I am developing multi threaded application for Jetson TX1 platform.I am using pthreads for the same.

I have total 4 threads running so What i have observed is if i don’t set CPU affinity for each thread then jetson’s scheduler schedules each thread on different CPUs varies from 0 to 3(I am printing current cpu id using API sched_getcpu()).

Now if i set CPU0 ,CPU1 ,CPU2,CPU3 for each one of four threads to run using API pthread_attr_setaffinity_np then affinity is set for each thread , i confirmed it by printing cpu id in each thread…

I profiled my application in both the case and i found performance(end to end latency per video frame) is less in first case so i think default scheduler is scheduling each Pthread in a better way as compared to setting affinity for each thread…

Any more insight is highly appreciated…

I do not have an answer for you, but I do have a related observation. Thread affinity used for performance reasons has much to do with whether cache is hit or miss…tying a thread to one CPU in theory means the cache can always be hit.

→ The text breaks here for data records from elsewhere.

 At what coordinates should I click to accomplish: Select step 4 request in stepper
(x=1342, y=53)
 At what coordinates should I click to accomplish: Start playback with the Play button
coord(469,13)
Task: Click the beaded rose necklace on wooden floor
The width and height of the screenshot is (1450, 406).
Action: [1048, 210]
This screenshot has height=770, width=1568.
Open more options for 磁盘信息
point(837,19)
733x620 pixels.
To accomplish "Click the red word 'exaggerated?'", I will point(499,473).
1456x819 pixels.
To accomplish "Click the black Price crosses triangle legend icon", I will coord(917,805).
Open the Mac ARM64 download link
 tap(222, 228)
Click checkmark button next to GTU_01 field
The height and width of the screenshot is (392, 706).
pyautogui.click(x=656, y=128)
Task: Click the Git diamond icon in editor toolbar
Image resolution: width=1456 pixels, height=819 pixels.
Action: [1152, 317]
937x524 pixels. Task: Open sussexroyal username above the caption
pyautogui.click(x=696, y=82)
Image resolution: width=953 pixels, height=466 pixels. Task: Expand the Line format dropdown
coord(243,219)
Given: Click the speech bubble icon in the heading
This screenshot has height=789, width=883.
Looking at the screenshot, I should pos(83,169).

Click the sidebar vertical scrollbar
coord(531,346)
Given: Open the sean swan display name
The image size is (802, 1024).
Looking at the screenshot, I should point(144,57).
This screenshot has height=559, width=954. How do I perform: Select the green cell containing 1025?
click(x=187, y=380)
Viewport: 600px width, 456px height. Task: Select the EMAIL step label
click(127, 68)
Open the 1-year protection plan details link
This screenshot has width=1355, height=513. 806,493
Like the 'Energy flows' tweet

However, if other processes on the system are serviced (and many are), then one of those other processes could have made the cache useless the next time that thread runs. If that is the case, and if another CPU core were available, it would actually be faster to let the scheduler use an immediately available CPU (versus waiting for the assigned core).

FYI, only CPU0 services hardware interrupts, and so most of your drivers can go only here. It would be interesting see what happens if you used affinity with only cores 1 through 3, leaving core 0 alone; or perhaps just use cores 3 and 4.

Yes i understood your point.

I thought of setting affinity for each thread to each CPU to avoid CPU switching for each thread…
So doesn’t this CPU switching for each thread adds some time ?

The threads already exist, so creation time is not in question…only switching context. For cases where there is a cache miss, context switching won’t care about which CPU it goes to, each core is basically equal. The registers and data which have to be saved as a thread goes out of context, followed by the registers and data to be loaded when going back into context, are fairly equal regardless of core. That cache though is a huge benefit when it can be preserved and used without re-loading cache. If a thread goes to a new core, it cannot use cache; but if other processes are causing the cache to change, you will also get a cache miss.

Ok great so it looks like it’s better not to assign CPU affinity on JTX1 if we are concerned about performance…

What’s best tends to be a moving average, depending on the nature of your program and of everything else running.

Consider the case of a system with just one core, and running just one process, but swapping out different threads. The cache has a limited size, and it is possible that each thread needs the same data, although you can only guarantee some parts of threads have common data. As soon as one of your own thread requires data not in cache, expect the cache to be flushed as the required data is loaded (and invalidating cache for the previous thread…each process thrashes the cache). Cache tends to be loaded in blocks or lines of addresses, so even the parts in common may get flushed and re-loaded among two threads of a single process. The nature of your own data use can change how cache hits work, e.g., if you run two threads accessing the same memory region (such as some shared memory operations) on the same core, you will get mostly cache hits (and if it is a miss, a single load satisfies both threads, halving the overhead)…if those two threads are assigned to separate cores and changing data, you are guaranteed that cache is mostly a miss on both cores with maximum overhead. So there is the question…are your own threads operating on different data? Are your own threads sharing data? This might mean two threads on one core is best, or two threads on separate cores is best.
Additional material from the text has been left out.